Acute Cystitis
• Definition: Infection of the bladder
• Overview: Acute cystitis is one of the more common reasons for patient visits.
· It is one form of UTI (urinary tract infection) though cystitis more specifically refers to the bladder being the site of infection.
· Approximately 90% of infections can be cleared with a single course of antibiotics as typically the infection is a bacterial infection and the most common organism is E. Coli.
· There are factors that lead to some women being more susceptible to infection than others.
• Types of infections:
· Bacterial
· viral
· fungal
· non-infectious (see Painful Bladder Syndrome)
• Symptoms:
· Dysuria (burning during urination)
· Frequency of urination
· Urgency to urinate and often small volumes urinated
· Pain in the bladder (felt as discomfort in the lower abdomen) is often present
• Complications:
· Fever
· Upper urinary tract infection (see pyelonephritis)
· Hematuria (blood in the urine)
• Clinical Findings/signs: Generally very few signs are found on physical examination.
· Tenderness just above the pubic bone, overlying the bladder, can sometimes be appreciated.
· Diagnosis is made preliminarily based on history and urinalysis and confirmed when indicated by a positive culture result.
· Fungal and viral infections are relatively rare and may be missed on the urine initial culture.
• Treatment:
Medication:
· Antibiotics are the mainstay of therapy for Bacterial infection.
· Urinary agents that help to relieve the burning sensation are often used as well but do not by themselves treat the infection.
· Antispasmodics for the bladder can also be prescribed for symptomatic control if severe.
Lifestyle:
· Prevention of infection is believed to be aided by proper hygiene (wiping oneself from front to back therefore moving the fecal organisms away from the urethra)

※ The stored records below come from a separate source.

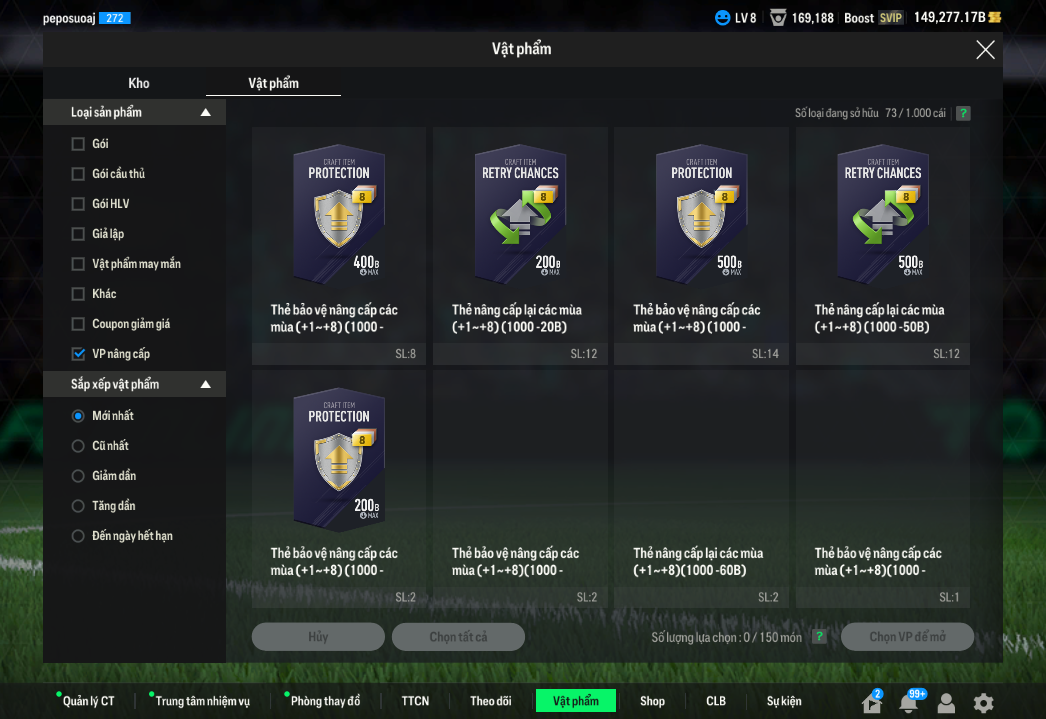The height and width of the screenshot is (719, 1046).
Task: Close the Vật phẩm window
Action: (985, 50)
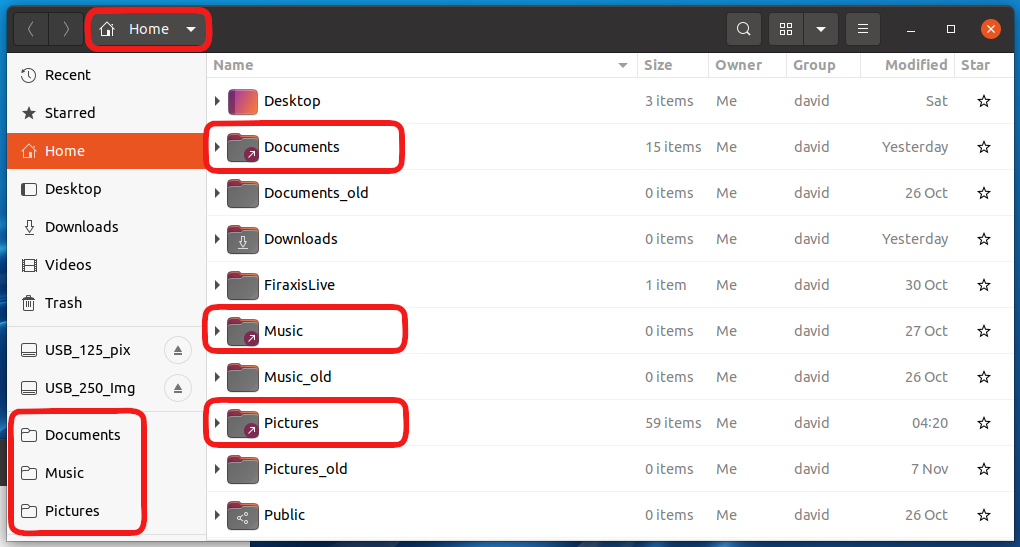
Task: Star the Documents folder row
Action: tap(983, 147)
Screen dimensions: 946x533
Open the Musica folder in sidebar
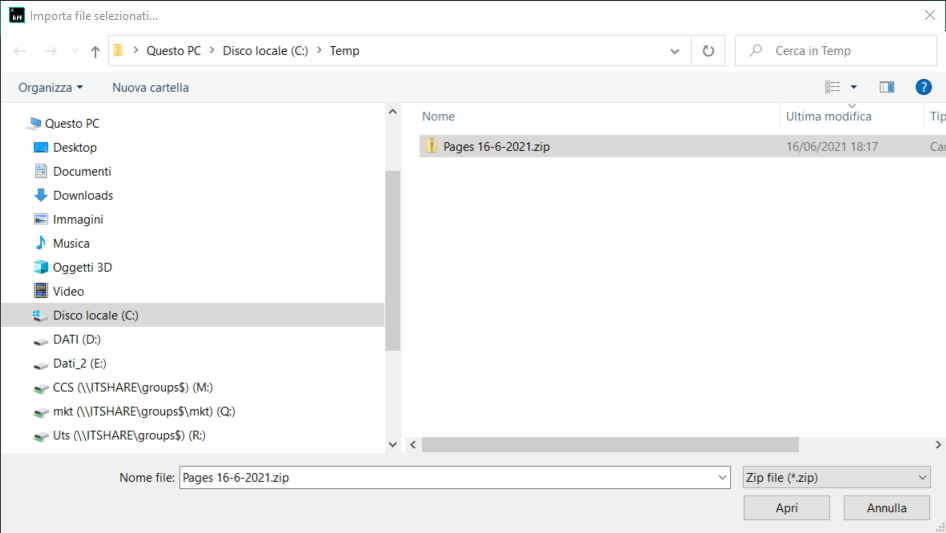pyautogui.click(x=71, y=243)
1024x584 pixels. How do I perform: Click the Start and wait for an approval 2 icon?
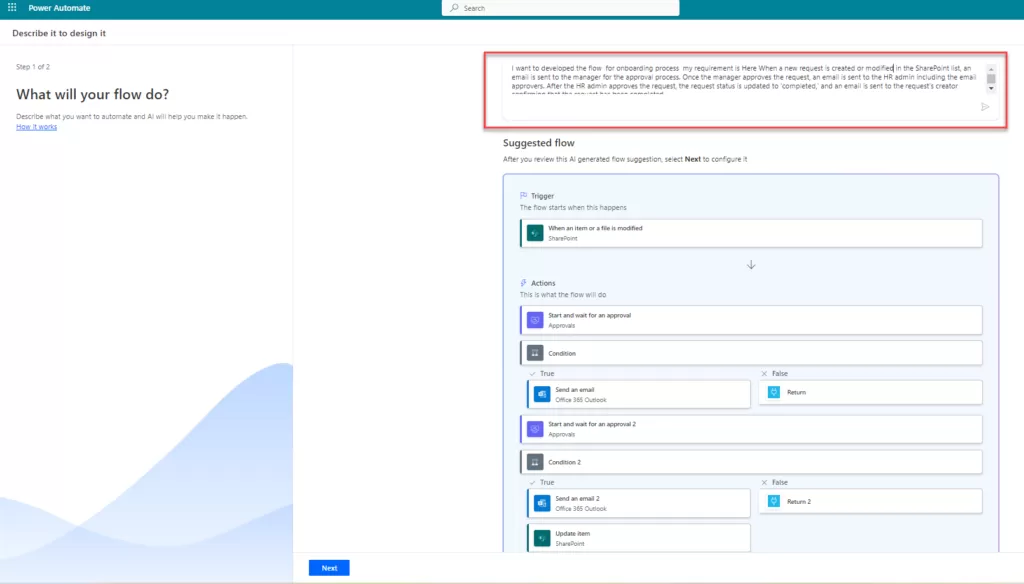pos(535,429)
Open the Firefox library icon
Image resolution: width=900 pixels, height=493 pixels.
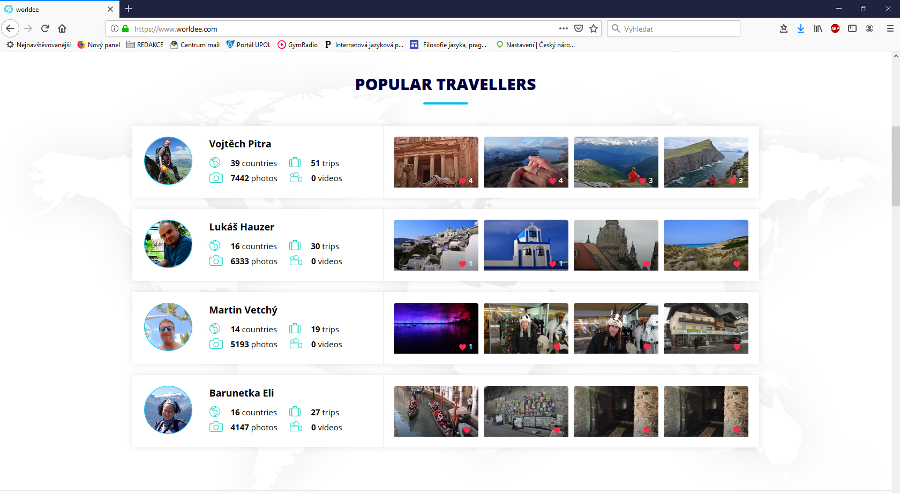[817, 29]
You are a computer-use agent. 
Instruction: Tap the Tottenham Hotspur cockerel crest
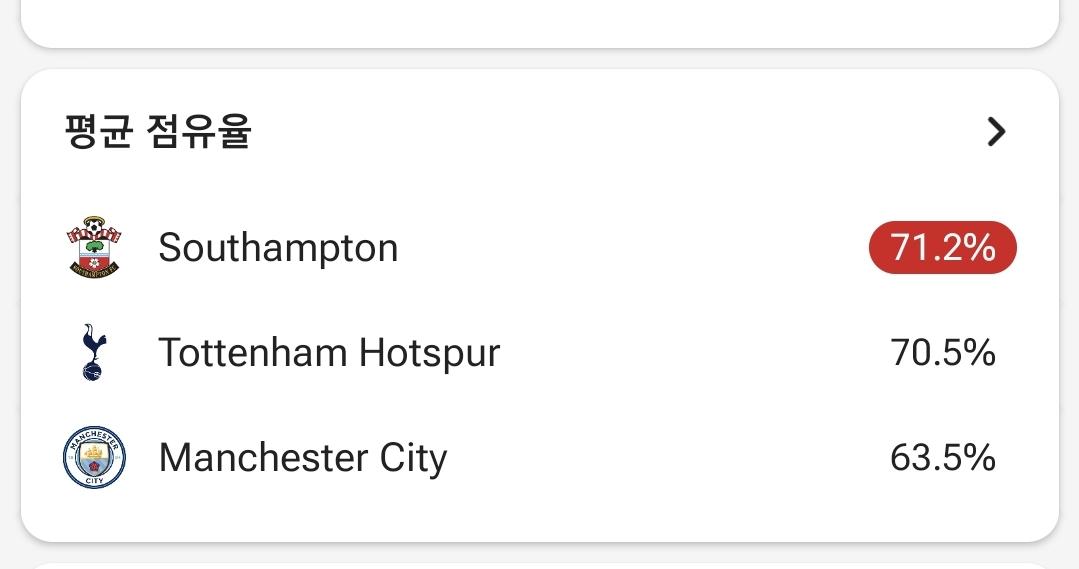(94, 352)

· Adequate fluid intake and bladder emptying.
· Post-Coital (after intercourse) urination helps to clear bacteria as well.

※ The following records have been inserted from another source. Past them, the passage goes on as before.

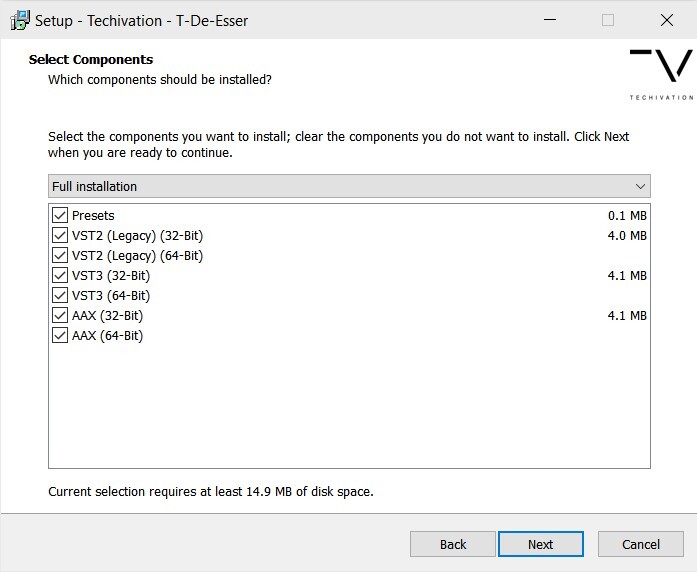Toggle the VST3 (64-Bit) checkbox
The height and width of the screenshot is (572, 697).
[60, 295]
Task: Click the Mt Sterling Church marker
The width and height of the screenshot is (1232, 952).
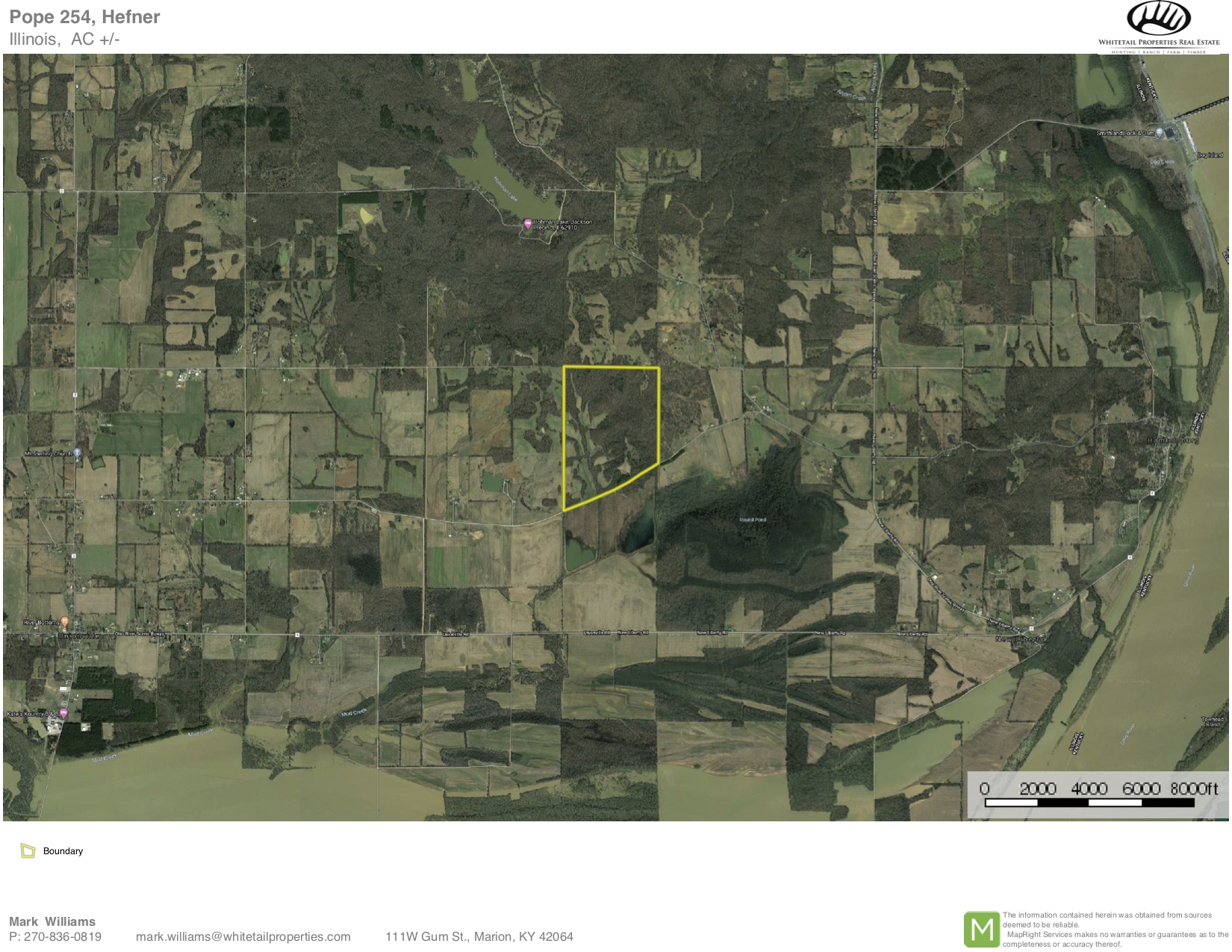Action: click(x=78, y=453)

· Surgery: rarely indicated except in rare circumstances of recurrent infection.
• Prognosis: Excellent.
· Symptoms generally begin to resolve within 1-2 days though may last longer than the course of antibiotics due to residual inflammation.
· This residual inflammation should resolve within 5-7 days though can last longer.
· Repeat culture may be indicated to check if the organism was sensitive to the prescribed antibiotic if resolution does not occur quickly.